In the listing below, every line with the word "will" needs to be copied.

──────────────────────────────

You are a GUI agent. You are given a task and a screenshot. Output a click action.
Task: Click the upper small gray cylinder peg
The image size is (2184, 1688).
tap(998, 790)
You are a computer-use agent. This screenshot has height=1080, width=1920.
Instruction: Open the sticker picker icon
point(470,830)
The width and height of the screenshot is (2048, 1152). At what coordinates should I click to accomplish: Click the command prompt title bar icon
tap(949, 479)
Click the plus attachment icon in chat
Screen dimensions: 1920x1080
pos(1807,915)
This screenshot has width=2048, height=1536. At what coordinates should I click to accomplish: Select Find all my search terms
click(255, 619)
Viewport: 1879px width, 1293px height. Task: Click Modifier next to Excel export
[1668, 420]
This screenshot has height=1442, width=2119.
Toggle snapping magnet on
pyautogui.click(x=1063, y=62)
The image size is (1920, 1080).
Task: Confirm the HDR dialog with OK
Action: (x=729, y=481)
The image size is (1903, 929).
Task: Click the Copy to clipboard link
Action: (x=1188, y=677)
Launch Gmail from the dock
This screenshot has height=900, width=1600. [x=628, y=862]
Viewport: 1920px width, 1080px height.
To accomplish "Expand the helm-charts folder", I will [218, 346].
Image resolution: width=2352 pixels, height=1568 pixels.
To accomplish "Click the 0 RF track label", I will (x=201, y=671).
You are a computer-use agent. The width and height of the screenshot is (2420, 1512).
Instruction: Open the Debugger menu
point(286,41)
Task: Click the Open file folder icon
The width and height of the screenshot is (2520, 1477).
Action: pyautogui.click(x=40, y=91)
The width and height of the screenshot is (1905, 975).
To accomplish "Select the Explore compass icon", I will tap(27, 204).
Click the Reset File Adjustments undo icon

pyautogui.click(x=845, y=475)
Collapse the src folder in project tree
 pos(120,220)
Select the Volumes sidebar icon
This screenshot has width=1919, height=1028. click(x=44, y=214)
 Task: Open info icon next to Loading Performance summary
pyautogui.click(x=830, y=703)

──────────────────────────────

## SOLVED PROBLEM
To accomplish "Expand the helm-charts folder", I will [218, 346].
To accomplish "Click the 0 RF track label", I will (x=201, y=671).
To accomplish "Select the Explore compass icon", I will tap(27, 204).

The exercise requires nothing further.